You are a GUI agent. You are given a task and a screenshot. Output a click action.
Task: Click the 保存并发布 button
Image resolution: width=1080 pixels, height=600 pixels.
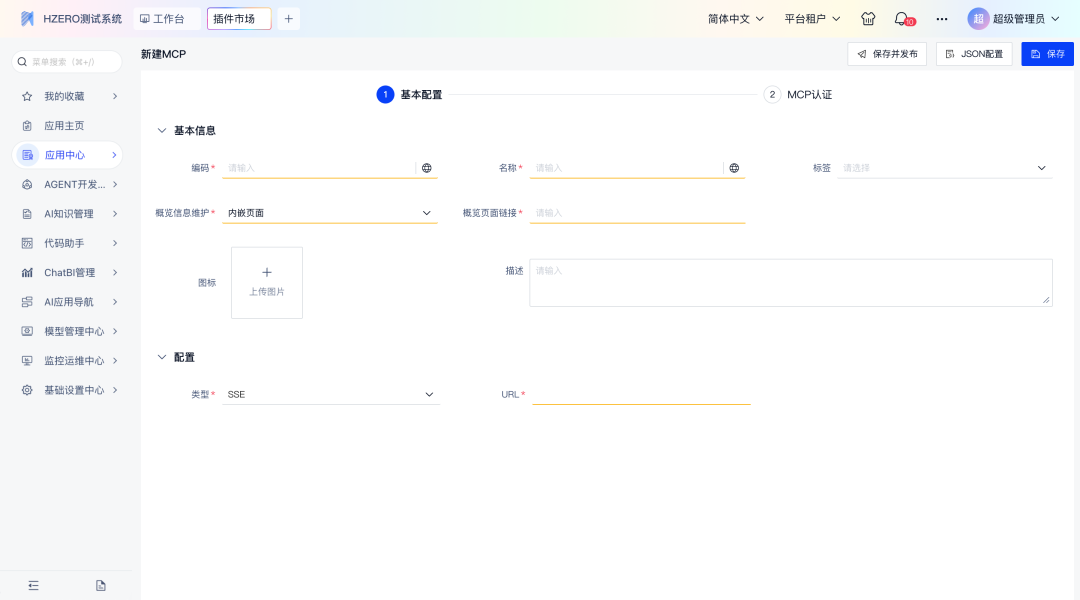[x=887, y=54]
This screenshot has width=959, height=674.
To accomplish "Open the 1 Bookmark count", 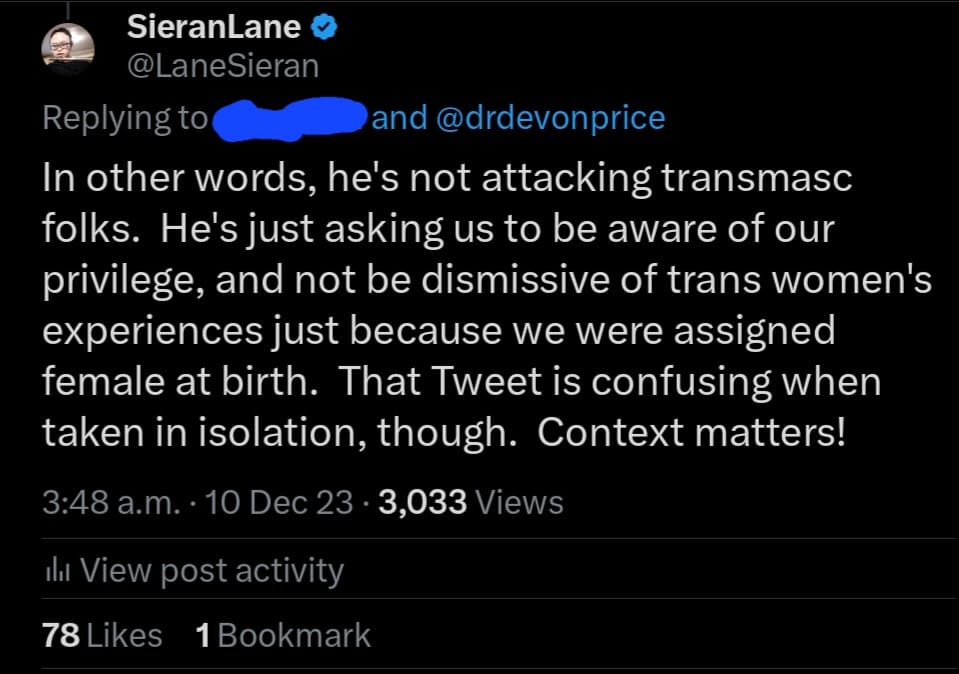I will [x=283, y=635].
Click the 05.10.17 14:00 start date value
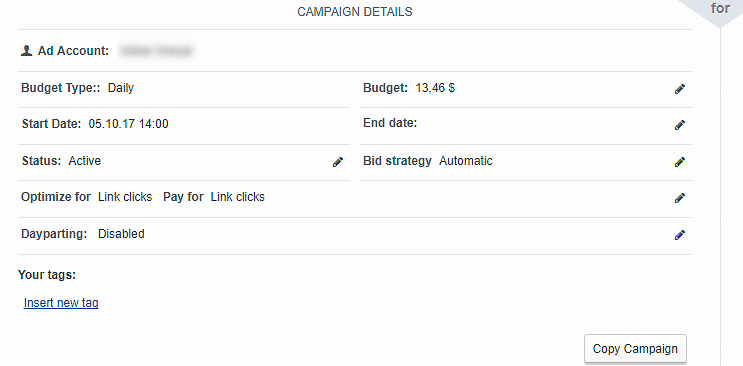The image size is (743, 366). coord(128,124)
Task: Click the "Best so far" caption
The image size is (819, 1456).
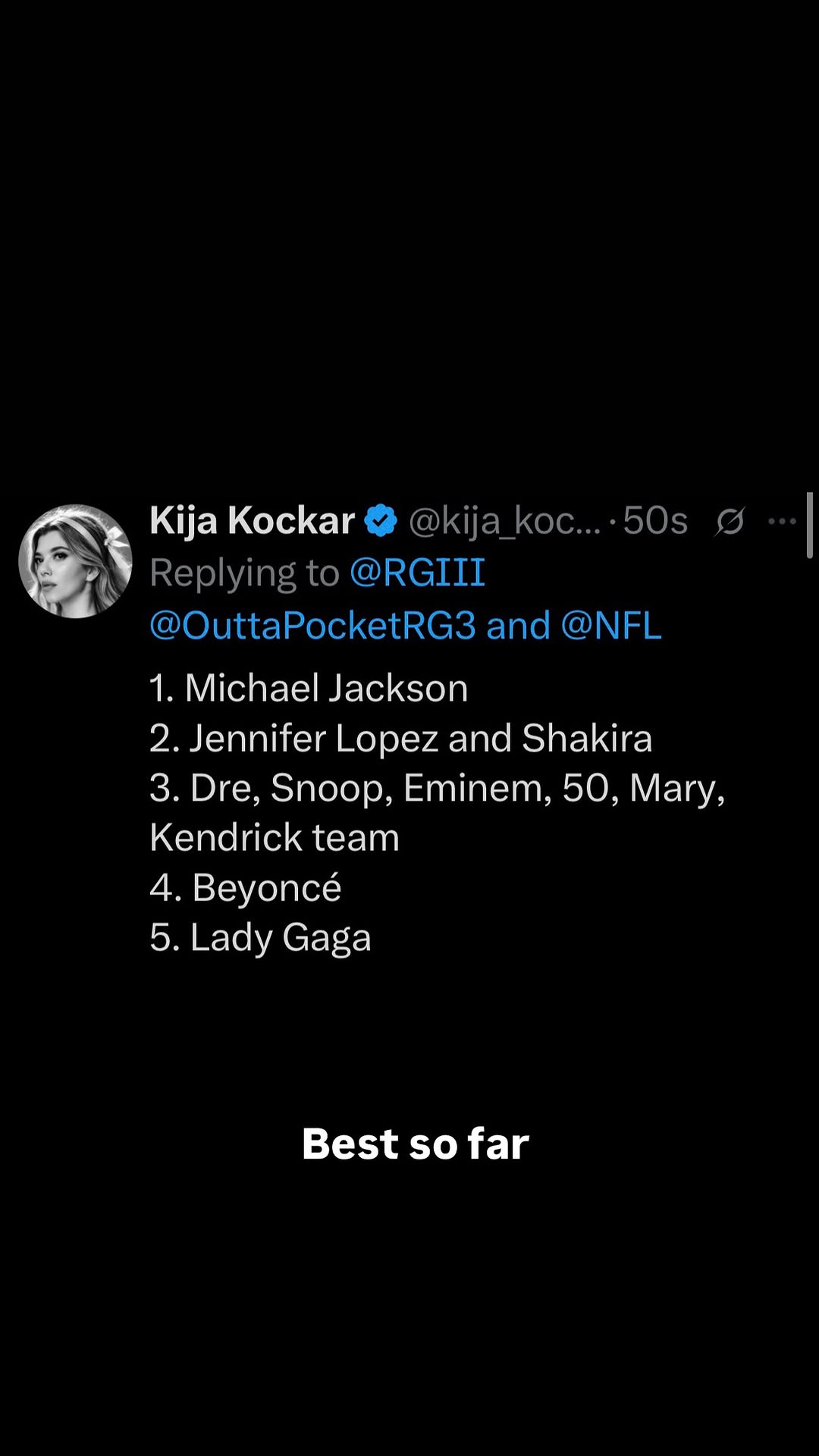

********************

--- YOUR INSTRUCTIONS ---
Where a line above includes "screenshot", copy that line.

--- EXERCISE RESPONSE ---
You are a GUI agent. You are given a task and a screenshot. Output a click action.
This screenshot has width=959, height=674.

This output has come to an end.